### DATA RECORDS
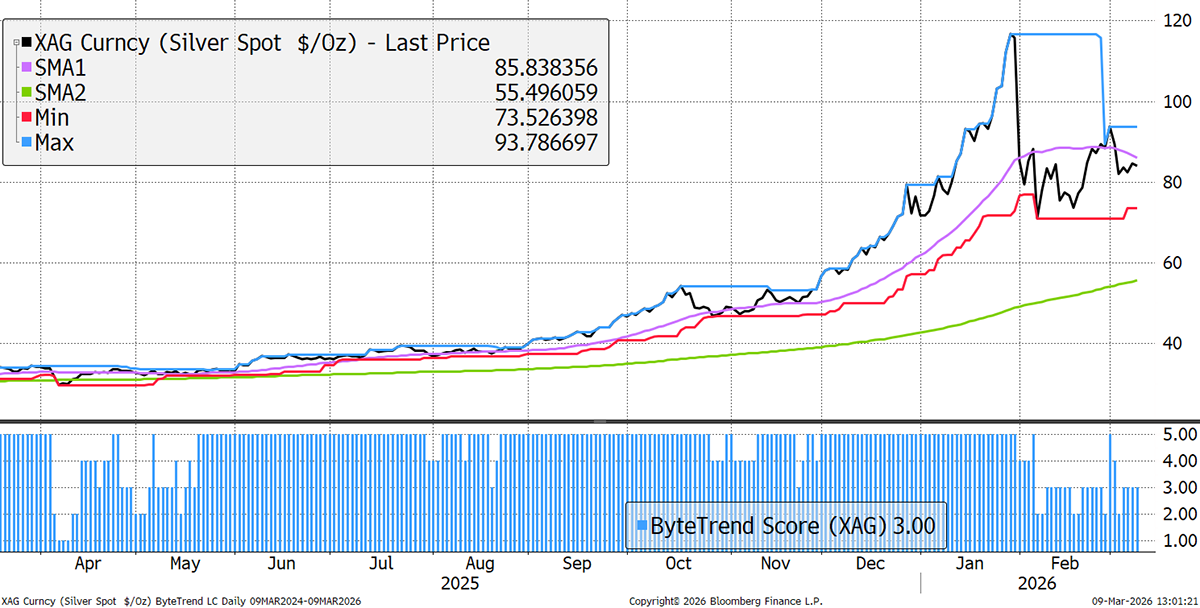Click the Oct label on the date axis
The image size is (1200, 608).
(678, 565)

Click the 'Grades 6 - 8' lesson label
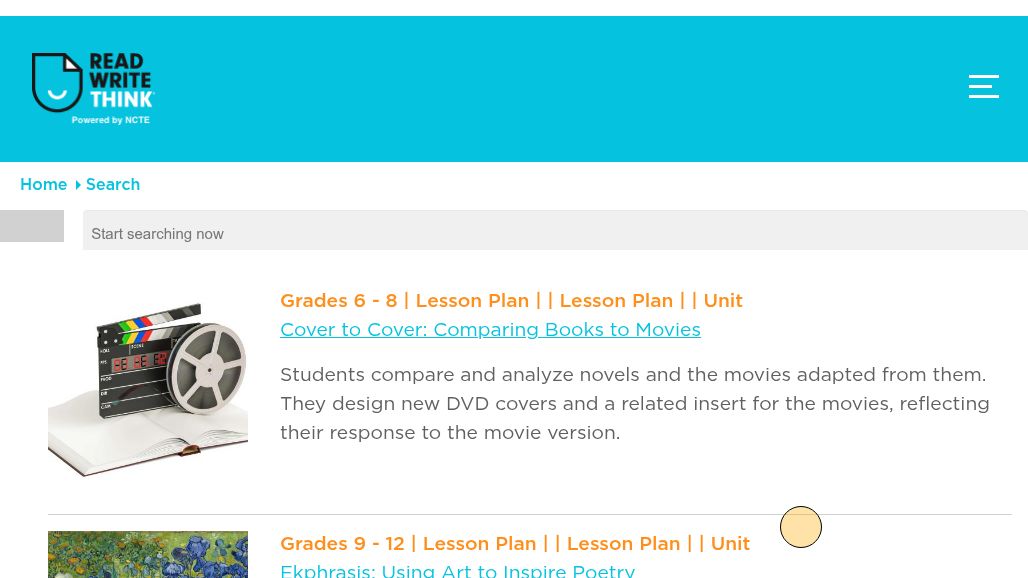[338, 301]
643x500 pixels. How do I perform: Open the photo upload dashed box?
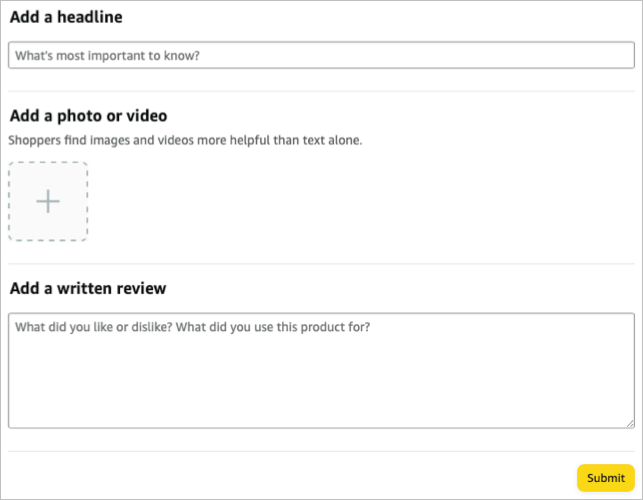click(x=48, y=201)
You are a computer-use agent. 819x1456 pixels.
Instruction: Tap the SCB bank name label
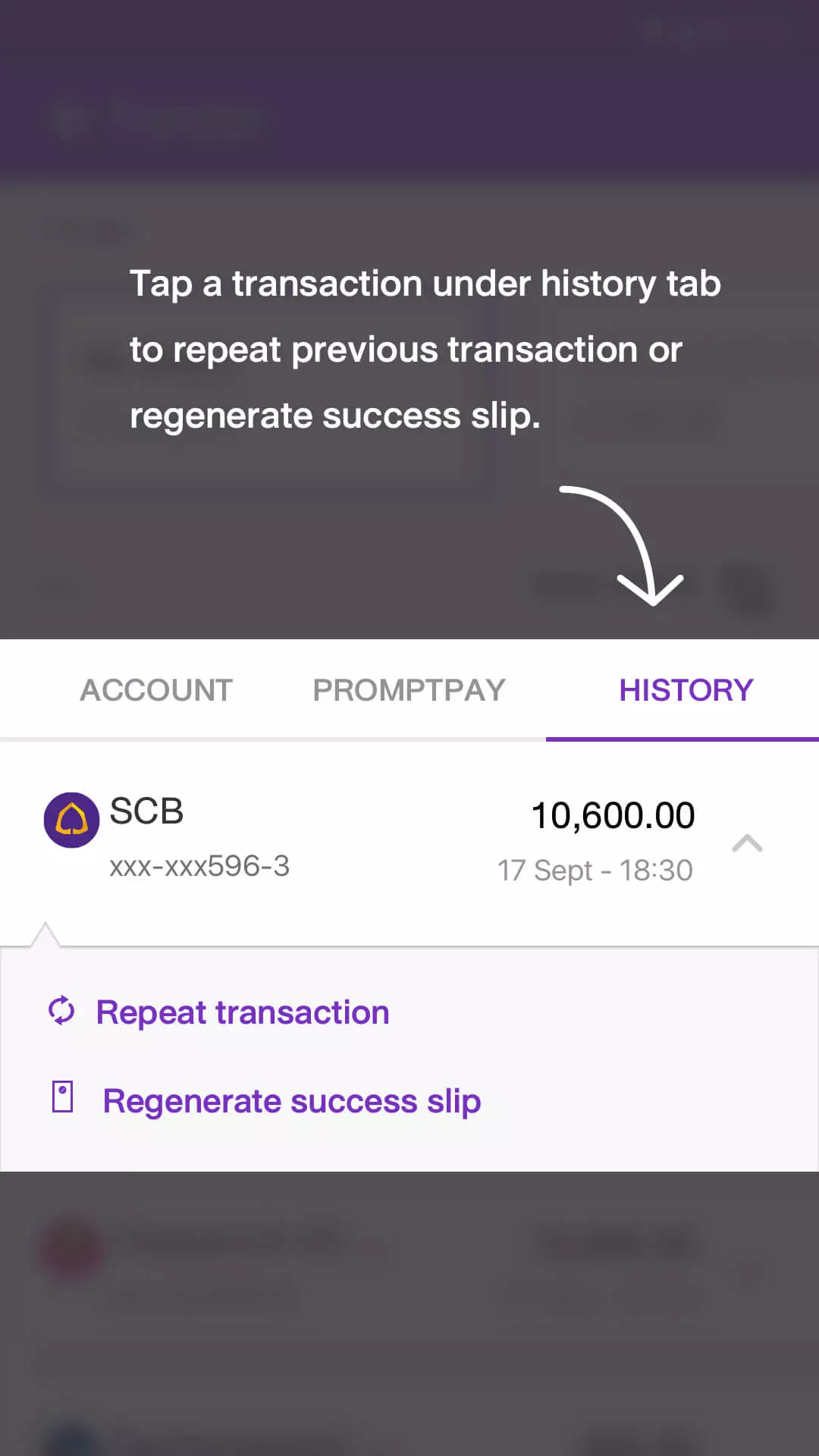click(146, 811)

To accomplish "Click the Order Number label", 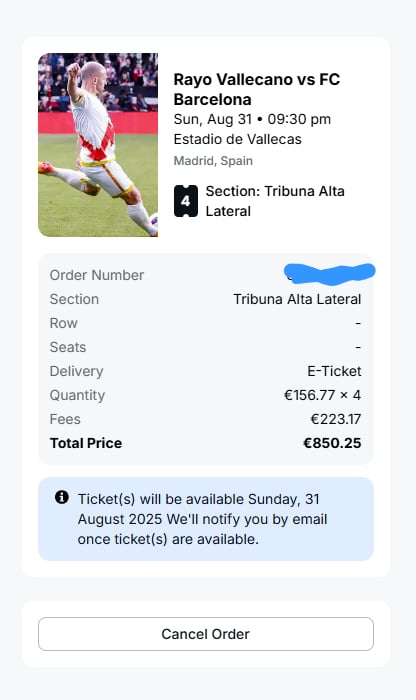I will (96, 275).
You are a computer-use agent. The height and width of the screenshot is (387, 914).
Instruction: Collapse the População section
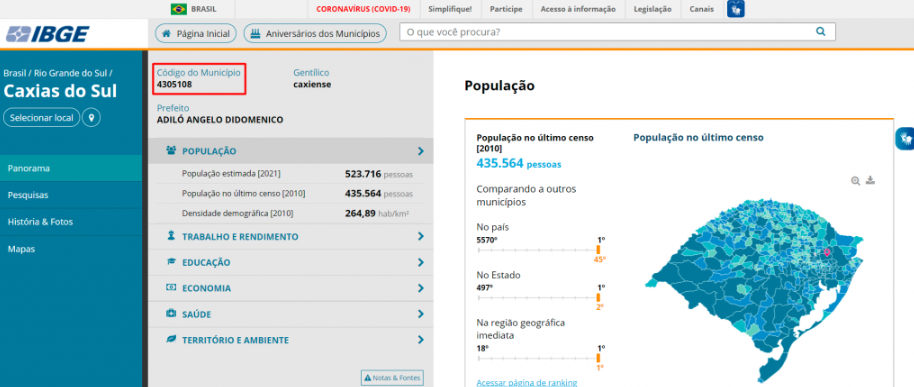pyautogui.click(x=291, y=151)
==
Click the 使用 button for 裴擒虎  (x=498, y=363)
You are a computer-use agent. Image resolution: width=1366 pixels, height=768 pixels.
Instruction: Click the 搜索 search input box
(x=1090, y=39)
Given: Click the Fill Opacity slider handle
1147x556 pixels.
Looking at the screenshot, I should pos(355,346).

### WHAT IS EXPECTED
Go through the material above and copy each line that holds the string "height".

### SOLUTION TO THE EXERCISE
You are a computer-use agent. The height and width of the screenshot is (387, 914).
You are a computer-use agent. Image resolution: width=1366 pixels, height=768 pixels.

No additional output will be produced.